Le ministre des Affaires sociales, Issam Lahmar, a plaidé, hier, pour une réforme profonde visant à inclure les travailleurs du secteur parallèle dans le système de sécurité sociale. Cette transition est désormais perçue comme un levier indispensable pour consolider la protection sociale à l’échelle nationale.
Un constat alarmant : 45 % de la main-d’œuvre hors système
Intervenant lors d’une session de formation destinée aux professionnels des médias publics et privés, Issam Lahmar a révélé l’ampleur du chantier : près de la moitié de la population active tunisienne, soit 45 %, évolue aujourd’hui dans le secteur informel. Face à cette réalité, le ministre préconise l’élaboration d’une approche pragmatique et ancrée dans le contexte socio-économique local afin de régulariser ces travailleurs.
Selon le ministre des Affaires Sociales, la justice sociale doit être multidimensionnelle. Pour y parvenir, le ministère s’attèle à bâtir un socle de protection universel garantissant un revenu minimum, une couverture santé généralisée ainsi qu’une prise en charge spécifique pour les enfants et les personnes âgées.
Modernisation et nouveaux modes de travail
La transparence et l’équité de l’accès aux soins constituent également des priorités majeures. À ce titre, le déploiement de la carte de soins électronique est présenté comme l’outil clé pour éliminer toute forme de discrimination dans le système de santé.

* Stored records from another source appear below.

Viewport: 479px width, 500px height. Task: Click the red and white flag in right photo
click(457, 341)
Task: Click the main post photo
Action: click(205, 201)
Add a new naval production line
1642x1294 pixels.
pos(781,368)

Le ministre a par ailleurs souligné l’émergence de nouveaux modèles économiques qui redéfinissent le monde du travail. Le ministère adopte une démarche anticipative en étudiant ces statuts émergents pour leur offrir un cadre légal et une couverture sociale adéquate. Dans cette optique, une convention a été signée avec l’Organisation Internationale du Travail (OIT) concernant les travailleurs des plateformes numériques, ouvrant la voie à une législation nationale adaptée aux enjeux de demain.